If you can't make the Culloden shoot, try to come out for our state shoot, Mar 19&20 at the Rock Ranch. That event a few years back was the first event I ever attended, and I sure am glad I went. A better bunch of folks you won't find.


----------



## sawtooth (Feb 10, 2016)

Samoset said:


> Is it unreasonable to think I could order a pack of 32" un cut "gold tip traditional  XT Arrows "
> 400 spine  glue in  brass inserts screw on feild tip and maybe add some weights behind the insert to get them tuned half way decently .
> 
> Or should I order them cut? At say29.5" with 500 spine. Every thing I have read ha stead me to believe I'd be better if with a slightly stiffer spine and longer arrow. But I have no personal experience.
> ...



Go ahead and buy some wood arrows and get good with them, That's what you're going to end up with anyway. Nothing is better than a good wooden arrow.


----------



## pine nut (Feb 10, 2016)

robert carter said:


> You will save a lot of money and headache by hooking up with one of these fellas that live close by. RC



There is simply no better advice to be had!


----------



## Dennis (Feb 11, 2016)

pine nut said:


> There is simply no better advice to be had!


Yep!


----------



## Barry Duggan (Feb 11, 2016)

robert carter said:


> You will save a lot of money and headache by hooking up with one of these fellas that live close by.

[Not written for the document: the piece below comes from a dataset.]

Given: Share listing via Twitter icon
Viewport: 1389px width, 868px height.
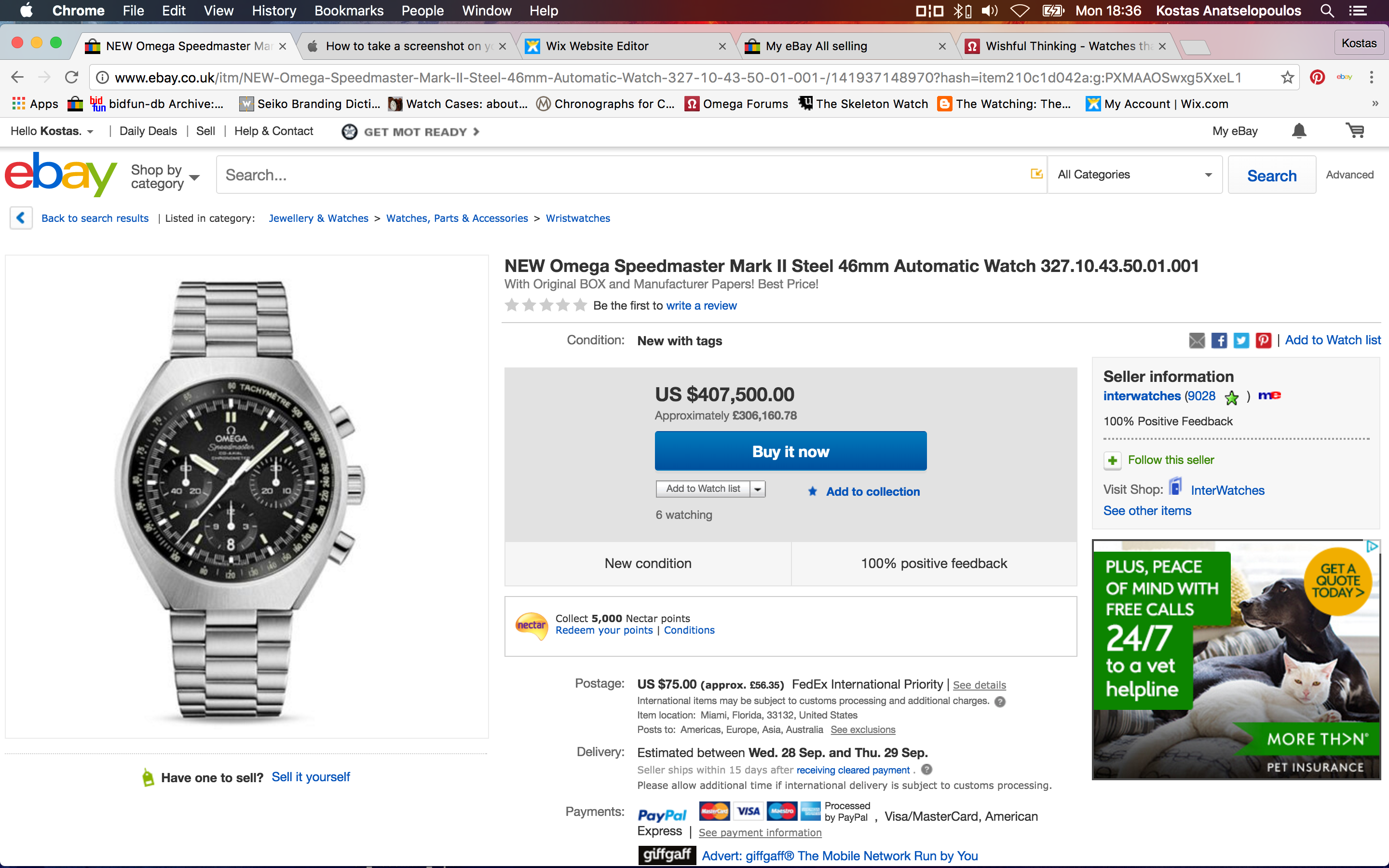Looking at the screenshot, I should (1241, 340).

RC



This ^, and buy some Warrior carbon shafts while you are sorting things out.

I'll bring a bow, or two, for you to shoot in E'ville this Saturday.


----------



## Samoset (Mar 15, 2016)

I'll be back


----------



## Vance Henry (Mar 17, 2016)

Samoset said:


> I'll be back


Hurry back.  All of us are very glad to have you.  Great group of folks on this trad forum.   I've never seen so many folks with a common bond so willing to help others.


----------